WHAT THE TASK REQUIRES: Output only the stretch of the listing that starts at the line containing "The height and width of the screenshot is (819, 1456)." and ends at the line containing "Image resolution: width=400", reproduced exactly with both ends.

RECORDS TO PROCESS:
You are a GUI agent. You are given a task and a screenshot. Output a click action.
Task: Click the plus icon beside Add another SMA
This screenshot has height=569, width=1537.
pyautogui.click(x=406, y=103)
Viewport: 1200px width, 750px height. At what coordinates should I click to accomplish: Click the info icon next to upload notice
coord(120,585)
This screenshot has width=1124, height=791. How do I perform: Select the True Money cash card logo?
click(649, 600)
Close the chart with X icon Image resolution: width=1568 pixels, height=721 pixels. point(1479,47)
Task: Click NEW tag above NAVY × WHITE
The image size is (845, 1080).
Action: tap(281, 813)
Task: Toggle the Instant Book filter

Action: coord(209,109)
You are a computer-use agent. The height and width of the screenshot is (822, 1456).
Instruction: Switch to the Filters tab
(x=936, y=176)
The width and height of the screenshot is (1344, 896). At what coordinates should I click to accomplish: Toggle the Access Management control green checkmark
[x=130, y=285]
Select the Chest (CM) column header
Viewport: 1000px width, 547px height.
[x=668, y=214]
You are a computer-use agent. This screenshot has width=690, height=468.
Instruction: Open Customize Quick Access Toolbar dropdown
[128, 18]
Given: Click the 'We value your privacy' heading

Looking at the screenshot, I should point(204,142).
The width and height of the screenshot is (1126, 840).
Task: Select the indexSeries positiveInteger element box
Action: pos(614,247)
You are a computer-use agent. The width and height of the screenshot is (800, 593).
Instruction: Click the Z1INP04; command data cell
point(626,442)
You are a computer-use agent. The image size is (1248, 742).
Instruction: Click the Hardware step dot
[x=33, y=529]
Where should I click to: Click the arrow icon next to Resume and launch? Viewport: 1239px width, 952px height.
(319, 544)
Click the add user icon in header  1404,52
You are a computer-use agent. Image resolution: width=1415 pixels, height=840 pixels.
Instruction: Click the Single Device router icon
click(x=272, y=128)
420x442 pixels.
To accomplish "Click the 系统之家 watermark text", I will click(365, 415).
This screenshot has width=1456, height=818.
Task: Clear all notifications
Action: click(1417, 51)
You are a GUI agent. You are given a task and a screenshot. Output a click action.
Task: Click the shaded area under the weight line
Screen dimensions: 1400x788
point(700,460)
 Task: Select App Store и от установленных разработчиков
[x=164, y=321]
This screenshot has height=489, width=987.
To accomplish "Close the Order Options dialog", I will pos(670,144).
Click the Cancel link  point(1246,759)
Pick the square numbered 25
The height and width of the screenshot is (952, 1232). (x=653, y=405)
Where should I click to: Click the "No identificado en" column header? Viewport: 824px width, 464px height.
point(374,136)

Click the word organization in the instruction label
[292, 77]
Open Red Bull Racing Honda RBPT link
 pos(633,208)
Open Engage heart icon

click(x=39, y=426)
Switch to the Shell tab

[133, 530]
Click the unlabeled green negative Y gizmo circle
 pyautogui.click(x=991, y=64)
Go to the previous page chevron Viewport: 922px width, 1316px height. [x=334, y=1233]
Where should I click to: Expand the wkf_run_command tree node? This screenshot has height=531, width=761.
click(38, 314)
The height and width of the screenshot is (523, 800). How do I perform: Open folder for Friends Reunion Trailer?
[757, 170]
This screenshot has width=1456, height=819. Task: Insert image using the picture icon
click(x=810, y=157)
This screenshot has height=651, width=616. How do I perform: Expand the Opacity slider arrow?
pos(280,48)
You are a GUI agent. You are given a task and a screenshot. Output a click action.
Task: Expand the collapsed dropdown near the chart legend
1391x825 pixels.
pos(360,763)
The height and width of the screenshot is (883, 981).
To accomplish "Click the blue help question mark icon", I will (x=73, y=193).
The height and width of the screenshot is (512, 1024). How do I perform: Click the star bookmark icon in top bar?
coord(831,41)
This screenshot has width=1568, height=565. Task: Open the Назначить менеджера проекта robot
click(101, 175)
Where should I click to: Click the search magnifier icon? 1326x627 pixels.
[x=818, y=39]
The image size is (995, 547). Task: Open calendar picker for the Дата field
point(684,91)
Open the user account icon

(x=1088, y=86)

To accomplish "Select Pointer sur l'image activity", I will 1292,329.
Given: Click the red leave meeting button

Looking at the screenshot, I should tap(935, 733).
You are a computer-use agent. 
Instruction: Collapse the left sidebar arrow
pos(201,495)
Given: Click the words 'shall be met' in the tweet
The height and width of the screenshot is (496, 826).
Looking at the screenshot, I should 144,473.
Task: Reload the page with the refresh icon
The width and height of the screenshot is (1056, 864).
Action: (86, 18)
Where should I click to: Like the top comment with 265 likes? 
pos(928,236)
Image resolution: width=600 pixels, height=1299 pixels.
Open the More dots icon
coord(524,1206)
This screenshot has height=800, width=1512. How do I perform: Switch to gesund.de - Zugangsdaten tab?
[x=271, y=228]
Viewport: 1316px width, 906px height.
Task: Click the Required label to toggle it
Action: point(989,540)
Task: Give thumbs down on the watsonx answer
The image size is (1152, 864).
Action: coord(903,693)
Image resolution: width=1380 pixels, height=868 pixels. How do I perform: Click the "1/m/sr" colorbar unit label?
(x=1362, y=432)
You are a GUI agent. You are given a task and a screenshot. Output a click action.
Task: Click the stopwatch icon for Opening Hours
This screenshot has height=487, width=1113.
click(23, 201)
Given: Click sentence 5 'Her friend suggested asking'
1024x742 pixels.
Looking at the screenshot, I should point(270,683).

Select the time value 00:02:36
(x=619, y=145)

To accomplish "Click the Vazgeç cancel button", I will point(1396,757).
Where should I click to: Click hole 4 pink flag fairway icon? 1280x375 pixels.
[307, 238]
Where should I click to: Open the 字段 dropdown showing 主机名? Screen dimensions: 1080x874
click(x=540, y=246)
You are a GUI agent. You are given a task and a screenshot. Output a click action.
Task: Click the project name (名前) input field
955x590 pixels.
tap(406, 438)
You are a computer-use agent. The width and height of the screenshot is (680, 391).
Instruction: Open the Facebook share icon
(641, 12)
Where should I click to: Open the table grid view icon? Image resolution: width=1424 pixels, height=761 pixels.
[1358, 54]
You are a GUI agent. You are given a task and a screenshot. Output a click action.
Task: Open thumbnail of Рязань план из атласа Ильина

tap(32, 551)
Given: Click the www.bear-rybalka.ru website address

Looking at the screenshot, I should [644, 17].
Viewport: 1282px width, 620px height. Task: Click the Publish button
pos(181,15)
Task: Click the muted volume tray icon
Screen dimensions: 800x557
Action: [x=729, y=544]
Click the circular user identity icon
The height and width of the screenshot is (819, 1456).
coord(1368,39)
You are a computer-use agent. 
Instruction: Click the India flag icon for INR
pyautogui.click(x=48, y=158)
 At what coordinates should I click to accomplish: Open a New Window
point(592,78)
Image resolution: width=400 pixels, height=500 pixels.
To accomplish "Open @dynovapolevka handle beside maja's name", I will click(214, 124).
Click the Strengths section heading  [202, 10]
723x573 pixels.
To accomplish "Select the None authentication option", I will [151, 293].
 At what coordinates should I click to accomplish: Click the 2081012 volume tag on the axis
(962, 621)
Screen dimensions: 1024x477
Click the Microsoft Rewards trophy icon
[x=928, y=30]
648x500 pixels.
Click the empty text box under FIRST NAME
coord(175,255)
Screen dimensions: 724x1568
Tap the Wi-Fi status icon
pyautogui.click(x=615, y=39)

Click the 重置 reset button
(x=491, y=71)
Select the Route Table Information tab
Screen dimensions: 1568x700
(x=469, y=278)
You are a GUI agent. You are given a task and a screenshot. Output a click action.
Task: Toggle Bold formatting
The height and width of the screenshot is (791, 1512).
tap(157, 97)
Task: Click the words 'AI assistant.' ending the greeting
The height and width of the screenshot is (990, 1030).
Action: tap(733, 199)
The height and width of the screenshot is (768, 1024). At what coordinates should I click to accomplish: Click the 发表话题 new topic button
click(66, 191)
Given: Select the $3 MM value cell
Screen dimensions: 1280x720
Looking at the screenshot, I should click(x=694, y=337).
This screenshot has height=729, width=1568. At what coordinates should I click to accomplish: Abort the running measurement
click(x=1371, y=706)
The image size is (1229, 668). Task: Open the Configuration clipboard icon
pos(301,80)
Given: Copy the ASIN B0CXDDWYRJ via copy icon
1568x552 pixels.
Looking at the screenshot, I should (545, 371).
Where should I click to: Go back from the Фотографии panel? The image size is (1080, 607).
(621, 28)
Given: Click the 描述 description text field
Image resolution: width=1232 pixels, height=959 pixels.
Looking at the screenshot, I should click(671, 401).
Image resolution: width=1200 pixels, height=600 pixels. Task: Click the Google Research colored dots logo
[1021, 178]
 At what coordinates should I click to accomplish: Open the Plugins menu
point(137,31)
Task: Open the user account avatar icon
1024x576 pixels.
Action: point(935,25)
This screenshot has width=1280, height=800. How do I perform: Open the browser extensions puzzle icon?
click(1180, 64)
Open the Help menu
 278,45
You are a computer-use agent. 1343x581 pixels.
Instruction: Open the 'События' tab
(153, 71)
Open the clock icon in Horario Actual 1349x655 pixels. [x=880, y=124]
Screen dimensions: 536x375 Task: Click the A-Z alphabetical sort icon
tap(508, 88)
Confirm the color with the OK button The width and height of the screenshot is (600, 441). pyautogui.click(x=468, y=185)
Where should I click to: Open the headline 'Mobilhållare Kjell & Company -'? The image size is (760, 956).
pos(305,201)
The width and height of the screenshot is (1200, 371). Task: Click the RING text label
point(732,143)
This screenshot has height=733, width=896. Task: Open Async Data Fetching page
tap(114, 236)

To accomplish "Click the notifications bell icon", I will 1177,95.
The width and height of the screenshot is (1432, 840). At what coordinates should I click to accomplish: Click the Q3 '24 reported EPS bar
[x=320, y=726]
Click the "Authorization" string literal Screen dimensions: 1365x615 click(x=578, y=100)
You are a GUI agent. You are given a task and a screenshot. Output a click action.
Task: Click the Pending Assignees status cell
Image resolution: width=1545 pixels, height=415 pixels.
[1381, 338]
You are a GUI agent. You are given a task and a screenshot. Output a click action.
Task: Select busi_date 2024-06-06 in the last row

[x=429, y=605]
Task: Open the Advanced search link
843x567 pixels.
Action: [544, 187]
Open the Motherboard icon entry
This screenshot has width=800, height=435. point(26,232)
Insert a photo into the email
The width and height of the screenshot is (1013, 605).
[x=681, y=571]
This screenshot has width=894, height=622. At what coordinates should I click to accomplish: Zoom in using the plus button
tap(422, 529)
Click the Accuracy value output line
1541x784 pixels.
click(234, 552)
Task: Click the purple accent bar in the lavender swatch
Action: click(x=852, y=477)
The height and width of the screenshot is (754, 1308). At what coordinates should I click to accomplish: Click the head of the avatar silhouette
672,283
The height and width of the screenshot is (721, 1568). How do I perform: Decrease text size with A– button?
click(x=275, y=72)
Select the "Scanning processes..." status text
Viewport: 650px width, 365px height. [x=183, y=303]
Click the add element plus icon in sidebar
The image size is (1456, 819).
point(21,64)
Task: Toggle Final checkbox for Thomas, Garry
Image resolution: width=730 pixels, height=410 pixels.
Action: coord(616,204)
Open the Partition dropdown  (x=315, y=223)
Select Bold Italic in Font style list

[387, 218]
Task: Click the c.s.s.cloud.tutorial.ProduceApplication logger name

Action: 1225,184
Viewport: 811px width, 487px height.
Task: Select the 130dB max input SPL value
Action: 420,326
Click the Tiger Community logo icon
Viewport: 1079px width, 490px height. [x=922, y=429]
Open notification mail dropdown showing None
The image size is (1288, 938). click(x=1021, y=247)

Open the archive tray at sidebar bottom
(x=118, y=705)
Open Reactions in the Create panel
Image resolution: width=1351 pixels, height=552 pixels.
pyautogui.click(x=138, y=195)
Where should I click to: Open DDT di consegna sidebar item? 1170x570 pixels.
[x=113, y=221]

EXERCISE RESPONSE:
The height and width of the screenshot is (819, 1456).
coord(1368,39)
You are a computer-use agent. 
Instruction: Click the India flag icon for INR
pyautogui.click(x=48, y=158)
 At what coordinates should I click to accomplish: Open a New Window
point(592,78)
Image resolution: width=400 pixels, height=500 pixels.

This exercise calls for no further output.